Nei suoi 116 minuti di durata, che scorrono via benissimo e dove non mancano ripetuti omaggi a Il Cacciatore di Michael Cimino (1978), Kurzel inserisce molti elementi di genere: il protagonista reduce di guerra, senza affetti, cinico e disilluso, che vive come un’ossessione il proprio lavoro; il rapporto tra maestro e allievo, oppure quello, dai contorni psicologici inestricabili, tra cacciatore e preda.

Il film si presenta, inoltre, quasi come lo studio antropologico di un’America profonda e dimenticata. Il ritratto di quelle comunità fatte di persone senza prospettiva, di ultimi, dove la retorica dell’odio è più facile che trovi terreno fertile e attecchisca. Uomini e donne cui viene offerto un bersaglio, anche in senso fisico, da prendere di mira sin da bambini. Un vero e proprio addestramento all’odio e al risentimento, alla ricerca di un capro espiatorio cui attribuire le colpe del proprio arretramento sociale, della propria marginalità. Una educazione all’odio che parte dalla manipolazione del reale e che è, di fatto, tutta maschile. Il ritorno agli antichi valori cui i protagonisti aspirano, quelli che a loro dire hanno ispirato la nascita di una nazione “fatta di bianchi”, passa evidentemente per una struttura eminentemente patriarcale dove la donna ha valore solamente nella sua funzione riproduttiva e di “angelo del focolare”.

Ma vi sono, importanti, anche i riverberi con la strettissima attualità, in un paese diviso come non mai e alle soglie di decisive elezioni presidenziali. Come infatti esplicitato in coda al film, all’indomani dell’assalto al campidoglio del 6 gennaio 2021, sono state rinvenute copie dei famosi Diari di Turner. Ritrovamento che rende ancor più sinistro l’evento eversivo che ha avuto luogo a Washington, dopo l’elezione a presidente di Joe Biden.

Come già notammo al tempo a proposito di Civil War (2023), diretto da Alex Garland, stupisce il fatto che a parlarne, sia pure in un contesto di fiction, sia un regista che statunitense non è. Che Hollywood stia forse dimostrando una sorta di timidezza e non voglia prendere posizione sui fatti di casa propria? Chissà?

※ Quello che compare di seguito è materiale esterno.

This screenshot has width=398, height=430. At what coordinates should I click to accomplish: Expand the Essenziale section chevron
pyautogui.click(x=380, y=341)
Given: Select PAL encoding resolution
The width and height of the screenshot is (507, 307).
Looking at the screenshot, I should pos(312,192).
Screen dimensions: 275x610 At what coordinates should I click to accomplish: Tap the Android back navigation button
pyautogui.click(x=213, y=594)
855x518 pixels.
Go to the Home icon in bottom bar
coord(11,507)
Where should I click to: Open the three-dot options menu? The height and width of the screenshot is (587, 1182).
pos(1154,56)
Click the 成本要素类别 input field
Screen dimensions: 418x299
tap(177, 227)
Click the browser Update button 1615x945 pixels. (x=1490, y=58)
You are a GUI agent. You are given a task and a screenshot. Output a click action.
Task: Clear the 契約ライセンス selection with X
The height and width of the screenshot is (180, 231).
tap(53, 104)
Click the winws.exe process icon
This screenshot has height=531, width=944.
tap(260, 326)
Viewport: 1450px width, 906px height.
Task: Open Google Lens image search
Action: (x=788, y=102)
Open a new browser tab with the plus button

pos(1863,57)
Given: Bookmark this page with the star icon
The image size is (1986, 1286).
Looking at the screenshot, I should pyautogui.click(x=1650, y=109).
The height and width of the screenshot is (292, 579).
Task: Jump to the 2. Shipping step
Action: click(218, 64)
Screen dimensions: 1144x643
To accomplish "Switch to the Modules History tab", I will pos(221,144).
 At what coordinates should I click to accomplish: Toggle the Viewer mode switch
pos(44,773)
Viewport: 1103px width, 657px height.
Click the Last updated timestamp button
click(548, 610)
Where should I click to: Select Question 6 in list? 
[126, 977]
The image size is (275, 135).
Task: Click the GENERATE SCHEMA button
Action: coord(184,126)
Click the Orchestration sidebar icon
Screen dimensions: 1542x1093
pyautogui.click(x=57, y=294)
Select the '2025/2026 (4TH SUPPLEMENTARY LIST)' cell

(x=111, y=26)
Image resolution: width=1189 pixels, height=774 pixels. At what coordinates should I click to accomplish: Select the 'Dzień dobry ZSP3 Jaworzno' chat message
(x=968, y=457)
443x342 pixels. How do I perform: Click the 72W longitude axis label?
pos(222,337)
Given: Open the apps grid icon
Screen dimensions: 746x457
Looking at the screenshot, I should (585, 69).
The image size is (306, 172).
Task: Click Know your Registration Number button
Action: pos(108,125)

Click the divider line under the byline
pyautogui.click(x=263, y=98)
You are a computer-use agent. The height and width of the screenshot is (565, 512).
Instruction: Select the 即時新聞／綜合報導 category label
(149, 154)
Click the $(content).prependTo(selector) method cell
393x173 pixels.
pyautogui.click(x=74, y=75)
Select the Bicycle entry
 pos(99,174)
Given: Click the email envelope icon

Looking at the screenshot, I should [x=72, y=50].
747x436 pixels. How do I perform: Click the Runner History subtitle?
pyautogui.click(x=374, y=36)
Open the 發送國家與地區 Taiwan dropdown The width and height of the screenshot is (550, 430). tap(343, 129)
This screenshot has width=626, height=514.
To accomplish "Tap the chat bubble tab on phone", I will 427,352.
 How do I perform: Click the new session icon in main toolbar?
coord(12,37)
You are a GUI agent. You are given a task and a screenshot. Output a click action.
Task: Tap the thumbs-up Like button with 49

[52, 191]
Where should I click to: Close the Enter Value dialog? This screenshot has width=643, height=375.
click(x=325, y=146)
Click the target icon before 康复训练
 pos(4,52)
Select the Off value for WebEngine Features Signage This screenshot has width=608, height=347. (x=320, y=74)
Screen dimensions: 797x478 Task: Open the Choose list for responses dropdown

The Order – Regia: Justin Kurzel; sceneggiatura: Zach Baylin (dal libro The Silent Brotherhood di Kevin Flynn, Gary Gerhardt) ; fotografia: Adam Arkapaw; montaggio: Nick Fenton; musiche: Jed Kurzel; scenografia: Karen Murphy; interpreti: Jude Law, Nicholas Hoult, Tye Sheridan, Jurnee Smollett, Marc Maron; produzione: AGC Studios (Stuart Ford, Miguel A. Palos Jr., Zach Garrett, Anant Tamirisa), Chasing Epic Pictures (Bryan Haas), Riff Raff Entertainment (Jude Law, Ben Jackson, Stephen Fuss), Arcana Studio (Sean Patrick O’Reilly, Eric Rebalkin); origine: Canada, 2024; durata: 116 minuti.